▶ DATA PROVIDED:

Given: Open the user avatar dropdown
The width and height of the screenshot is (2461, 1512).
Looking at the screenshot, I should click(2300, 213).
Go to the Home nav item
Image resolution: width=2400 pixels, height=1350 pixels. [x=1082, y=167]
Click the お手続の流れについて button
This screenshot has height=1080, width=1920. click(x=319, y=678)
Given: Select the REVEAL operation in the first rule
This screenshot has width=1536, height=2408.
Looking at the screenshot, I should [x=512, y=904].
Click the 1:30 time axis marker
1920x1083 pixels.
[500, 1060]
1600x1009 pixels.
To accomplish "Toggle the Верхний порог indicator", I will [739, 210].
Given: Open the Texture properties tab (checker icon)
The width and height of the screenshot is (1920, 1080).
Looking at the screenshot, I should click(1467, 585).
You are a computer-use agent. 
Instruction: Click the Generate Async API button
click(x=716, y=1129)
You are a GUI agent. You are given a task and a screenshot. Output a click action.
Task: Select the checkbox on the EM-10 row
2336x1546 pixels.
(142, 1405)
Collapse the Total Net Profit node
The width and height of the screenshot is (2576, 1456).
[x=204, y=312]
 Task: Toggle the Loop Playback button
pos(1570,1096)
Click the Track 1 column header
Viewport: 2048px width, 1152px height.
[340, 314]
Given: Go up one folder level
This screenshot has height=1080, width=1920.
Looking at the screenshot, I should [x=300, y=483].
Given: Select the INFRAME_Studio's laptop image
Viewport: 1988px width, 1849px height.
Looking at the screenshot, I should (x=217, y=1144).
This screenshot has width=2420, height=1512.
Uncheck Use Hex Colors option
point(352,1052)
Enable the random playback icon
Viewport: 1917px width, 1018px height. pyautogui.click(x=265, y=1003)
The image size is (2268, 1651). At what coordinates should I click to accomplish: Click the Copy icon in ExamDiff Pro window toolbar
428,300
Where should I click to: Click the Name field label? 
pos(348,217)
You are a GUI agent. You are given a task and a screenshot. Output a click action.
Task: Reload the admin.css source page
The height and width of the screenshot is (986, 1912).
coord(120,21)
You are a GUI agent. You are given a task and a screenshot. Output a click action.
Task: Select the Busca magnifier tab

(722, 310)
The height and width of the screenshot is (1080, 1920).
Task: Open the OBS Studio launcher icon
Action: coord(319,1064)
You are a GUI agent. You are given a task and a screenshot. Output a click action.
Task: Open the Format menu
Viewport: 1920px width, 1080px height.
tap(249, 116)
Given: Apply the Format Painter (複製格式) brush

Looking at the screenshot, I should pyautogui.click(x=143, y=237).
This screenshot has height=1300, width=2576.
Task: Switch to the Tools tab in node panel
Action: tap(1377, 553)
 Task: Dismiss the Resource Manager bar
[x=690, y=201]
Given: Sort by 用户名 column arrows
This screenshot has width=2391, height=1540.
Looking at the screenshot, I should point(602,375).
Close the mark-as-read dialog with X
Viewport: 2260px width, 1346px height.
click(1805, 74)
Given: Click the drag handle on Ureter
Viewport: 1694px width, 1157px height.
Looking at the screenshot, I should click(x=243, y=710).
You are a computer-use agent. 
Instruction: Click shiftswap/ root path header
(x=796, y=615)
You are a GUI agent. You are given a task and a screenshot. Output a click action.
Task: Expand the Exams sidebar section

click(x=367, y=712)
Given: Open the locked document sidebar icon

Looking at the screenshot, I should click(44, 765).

▶ WORK REQUEST: Report how many lines in the listing above have the string "column" in them; write the number only.

▶ SOLUTION BELOW: 2